Compared with October 2019, the seasonally adjusted index contracted 8.7%, the seventh straight year-over-year decline. Year-to-date, compared with the same period in 2019, tonnage is down 3.9%.
Top 10 Market Watch
Outbound load volumes increased in all of our top 10 freight markets last week, which is not surprising following the holiday break.
There was a surprise though, and it was the reordering of the top 10 markets with Ontario dropping to the #10 position and Los Angeles (#13) dropping out of the top 10 completely. Both markets have been in the top 3 dry van markets for most of October and November following the surge in imports on the transpacific shipping lane from Asia.

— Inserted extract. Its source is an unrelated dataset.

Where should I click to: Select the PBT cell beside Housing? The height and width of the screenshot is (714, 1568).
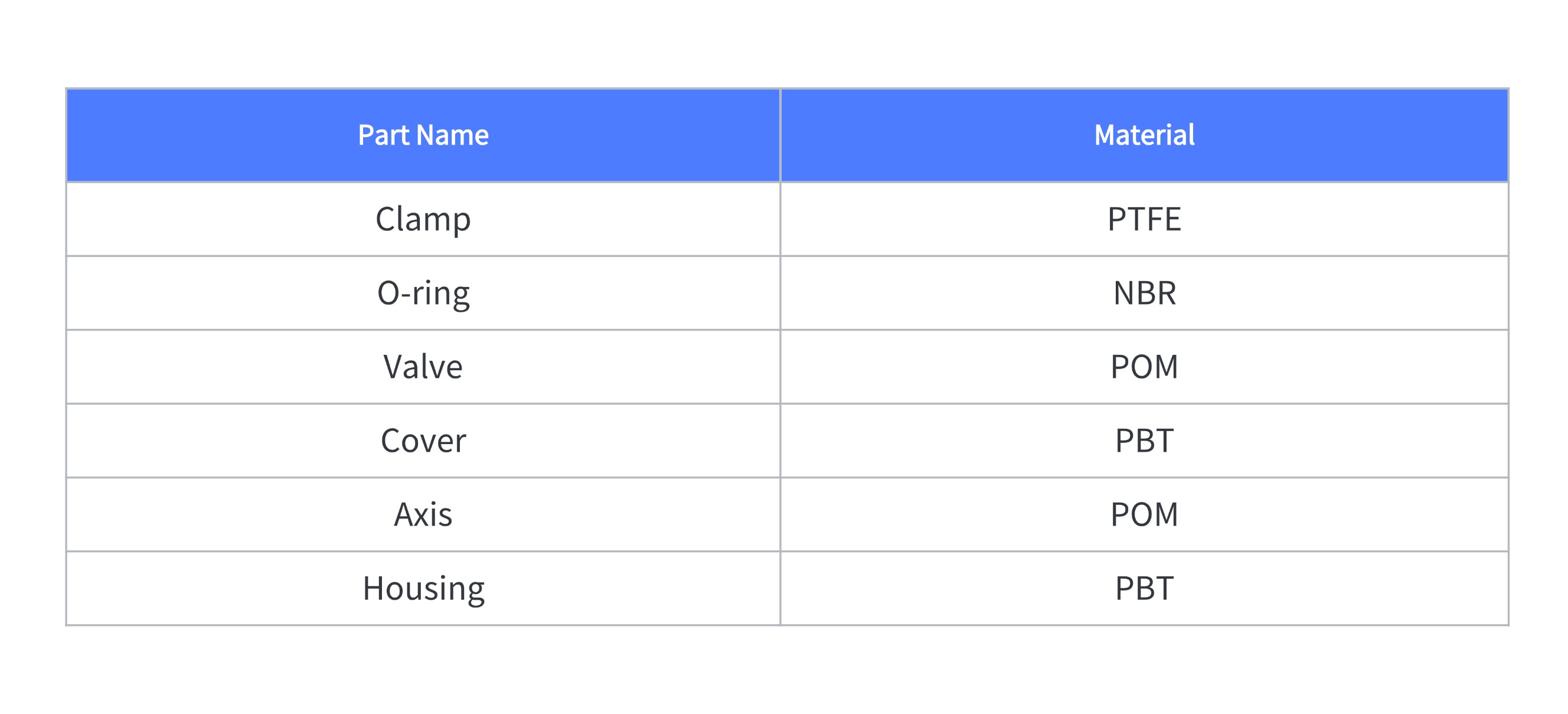[x=1144, y=589]
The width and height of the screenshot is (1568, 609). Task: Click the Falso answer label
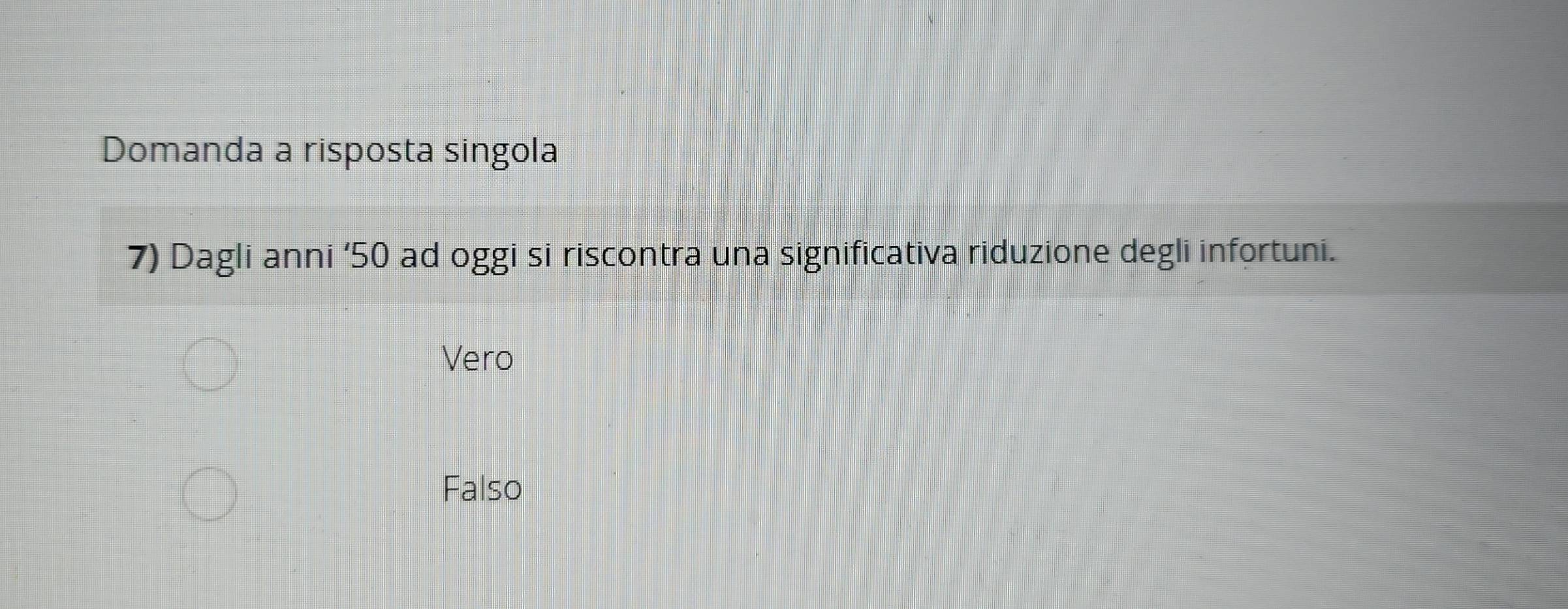coord(482,488)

Available capacity has been very tight also driving up spot rates but last week the supply/demand balance shifted. Rates in Ontario dropped $0.13/mile to $3.17 and in nearby Los Angeles rates dropped $0.15/mile to $3.06/mile.
The dry van load-to-truck ratio (LTR) jumped to 6.01 last week and is now just slightly lower than levels last seen in 2017. The LTR increased from 3.74 to 6.01 loads in the first full shipping week after Thanksgiving, and compared to the average LTR for the eight weeks prior to the short holiday week, the dry van LTR was up 32%.
Dry van load postings spiked to 5-year record levels last week increasing by 21% compared to the weekly average for the prior two months. Carriers got back to work quickly after the holiday break with 8% fewer trucks posting for loads compared to the weekly average for all of October and November.
Even though overall national dry van contract freight volumes are down 11% y/y according to the DAT iQ’s Freight Market Intelligence Consortium, the ongoing market imbalance and resulting surge in spot market volumes didn’t have a marked impact on spot rates last week.
Available capacity tightened slightly as carriers got back to work, but with fewer loads in the contract market. The upwards rate pressure observed over the prior six months was absent last week resulting in spot rates decreasing slightly by $0.01 mile to $2.30/mile (excl. FSC). Rates are still up 43% y/y and $0.70/mile higher than the same week in 2019.